Our top 10 favorite talks from DEFCON 27!
In no particular order:
- “Are Quantum Computers Really A Threat To Cryptography? A Practical Overview Of Current State-Of-The-Art Techniques With Some Interesting Surprises”
- “Zero bugs found? Hold my Beer AFL! How To Improve Coverage-Guided Fuzzing and Find New 0days in Tough Targets”
- “Behind the Scenes: The Industry of Social Media Manipulation Driven by Malware”
- “Evil eBPF In-Depth: Practical Abuses of an In-Kernel Bytecode Runtime”
- “API-Induced SSRF: How Apple Pay Scattered Vulnerabilities Across the Web”
- “100 Seconds of Solitude: Defeating Cisco Trust Anchor With FPGA Bitstream Shenanigans”
- “Tales From the VoIP Support Desk”
- “State of DNS Rebinding – Attack & Prevention Techniques and the Singularity of Origin”
- “Go NULL Yourself or: How I Learned to Start Worrying While Getting Fined for Other’s Auto Infractions”
- “HTTP Desync Attacks: Smashing into the Cell Next Door”
What the heck is SSRF, or how to pwn Apply Pay for websites?
Vendor-specific payment gateways are pretty ubiquitous these days, what with Google Pay, Amazon Pay, and Apple Pay dominating, and 2 of them having built-in functionality on hundreds of millions of mobile devices around the world.

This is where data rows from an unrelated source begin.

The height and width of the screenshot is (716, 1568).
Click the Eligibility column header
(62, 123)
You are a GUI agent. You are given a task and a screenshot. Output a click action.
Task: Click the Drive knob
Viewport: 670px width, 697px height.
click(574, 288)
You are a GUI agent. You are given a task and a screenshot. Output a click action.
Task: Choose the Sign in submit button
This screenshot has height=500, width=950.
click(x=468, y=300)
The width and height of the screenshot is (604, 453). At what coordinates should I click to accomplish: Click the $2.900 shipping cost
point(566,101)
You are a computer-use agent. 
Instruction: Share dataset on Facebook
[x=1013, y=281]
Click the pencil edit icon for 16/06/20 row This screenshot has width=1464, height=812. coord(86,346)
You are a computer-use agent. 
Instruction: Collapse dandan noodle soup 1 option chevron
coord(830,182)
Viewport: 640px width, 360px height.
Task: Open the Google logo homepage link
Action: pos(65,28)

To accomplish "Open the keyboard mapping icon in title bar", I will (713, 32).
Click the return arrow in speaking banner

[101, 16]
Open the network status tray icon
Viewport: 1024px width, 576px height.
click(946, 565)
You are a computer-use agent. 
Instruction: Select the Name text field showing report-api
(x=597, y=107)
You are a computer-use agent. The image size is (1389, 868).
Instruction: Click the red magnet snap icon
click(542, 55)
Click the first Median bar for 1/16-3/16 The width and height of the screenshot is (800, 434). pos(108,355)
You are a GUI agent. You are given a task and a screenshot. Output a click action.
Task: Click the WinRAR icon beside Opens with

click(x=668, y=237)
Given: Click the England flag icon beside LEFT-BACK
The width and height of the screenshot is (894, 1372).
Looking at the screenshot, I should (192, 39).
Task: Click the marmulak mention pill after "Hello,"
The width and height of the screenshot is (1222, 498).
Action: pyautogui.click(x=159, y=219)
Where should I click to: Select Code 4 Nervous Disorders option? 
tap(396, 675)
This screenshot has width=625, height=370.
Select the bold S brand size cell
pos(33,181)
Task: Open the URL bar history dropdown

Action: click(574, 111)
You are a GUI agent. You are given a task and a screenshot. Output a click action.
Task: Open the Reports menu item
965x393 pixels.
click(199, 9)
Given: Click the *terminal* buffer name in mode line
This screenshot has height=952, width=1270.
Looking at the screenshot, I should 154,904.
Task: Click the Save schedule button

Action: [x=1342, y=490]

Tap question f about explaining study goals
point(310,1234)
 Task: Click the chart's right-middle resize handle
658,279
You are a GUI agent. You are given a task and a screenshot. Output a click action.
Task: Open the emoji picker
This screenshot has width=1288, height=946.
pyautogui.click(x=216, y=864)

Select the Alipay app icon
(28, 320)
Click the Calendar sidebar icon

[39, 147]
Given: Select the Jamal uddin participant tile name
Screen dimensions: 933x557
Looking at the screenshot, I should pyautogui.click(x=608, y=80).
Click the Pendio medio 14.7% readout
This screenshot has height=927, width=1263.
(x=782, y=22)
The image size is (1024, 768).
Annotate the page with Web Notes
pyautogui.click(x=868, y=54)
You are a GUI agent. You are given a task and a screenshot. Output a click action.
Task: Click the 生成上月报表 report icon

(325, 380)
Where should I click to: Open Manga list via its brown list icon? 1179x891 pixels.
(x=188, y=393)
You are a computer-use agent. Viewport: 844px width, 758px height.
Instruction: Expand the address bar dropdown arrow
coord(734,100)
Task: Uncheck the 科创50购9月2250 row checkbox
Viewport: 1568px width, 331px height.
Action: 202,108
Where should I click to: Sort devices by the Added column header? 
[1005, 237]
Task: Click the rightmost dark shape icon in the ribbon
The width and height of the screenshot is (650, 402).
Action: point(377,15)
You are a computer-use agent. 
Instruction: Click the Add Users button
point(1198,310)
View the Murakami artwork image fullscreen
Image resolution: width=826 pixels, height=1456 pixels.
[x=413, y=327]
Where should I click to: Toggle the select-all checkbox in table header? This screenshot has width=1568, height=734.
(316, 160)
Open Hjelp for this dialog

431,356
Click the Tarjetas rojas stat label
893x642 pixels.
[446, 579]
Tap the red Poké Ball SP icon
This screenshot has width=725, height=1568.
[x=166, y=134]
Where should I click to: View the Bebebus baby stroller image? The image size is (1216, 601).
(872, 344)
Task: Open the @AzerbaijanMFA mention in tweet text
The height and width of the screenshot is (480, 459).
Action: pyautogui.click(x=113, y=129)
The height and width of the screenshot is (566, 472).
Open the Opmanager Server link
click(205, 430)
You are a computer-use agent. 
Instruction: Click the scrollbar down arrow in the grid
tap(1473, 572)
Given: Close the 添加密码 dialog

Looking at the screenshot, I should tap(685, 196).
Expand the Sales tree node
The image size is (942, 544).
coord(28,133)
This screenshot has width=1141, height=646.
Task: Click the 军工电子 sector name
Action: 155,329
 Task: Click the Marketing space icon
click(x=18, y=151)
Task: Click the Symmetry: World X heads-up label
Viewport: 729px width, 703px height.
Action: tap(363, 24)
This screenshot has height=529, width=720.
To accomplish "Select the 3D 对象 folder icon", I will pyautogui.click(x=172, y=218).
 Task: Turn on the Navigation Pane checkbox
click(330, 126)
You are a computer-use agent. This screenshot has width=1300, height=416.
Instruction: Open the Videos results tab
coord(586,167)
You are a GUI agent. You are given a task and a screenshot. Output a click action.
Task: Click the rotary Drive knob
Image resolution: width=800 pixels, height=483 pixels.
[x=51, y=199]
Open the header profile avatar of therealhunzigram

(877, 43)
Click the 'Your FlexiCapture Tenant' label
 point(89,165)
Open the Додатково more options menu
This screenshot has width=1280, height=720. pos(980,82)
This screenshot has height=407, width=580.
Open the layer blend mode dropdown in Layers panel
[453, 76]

In “API-Induced SSRF: How Apple Pay Scattered Vulnerabilities Across the Web”, the issue of the day is with Apple Pay, and their use of close to 20 validation domains. Because of this, their previously recommended validation check documentation and example code has unleashed dozens of vulnerable websites across the web. Nearly all of them vulnerable to Server Side Request Forgery, due to incomplete or completely lacking verification of HMAC Signatures, and lax security policies on local hosts, allowing a remote attacker to access local files and network resources.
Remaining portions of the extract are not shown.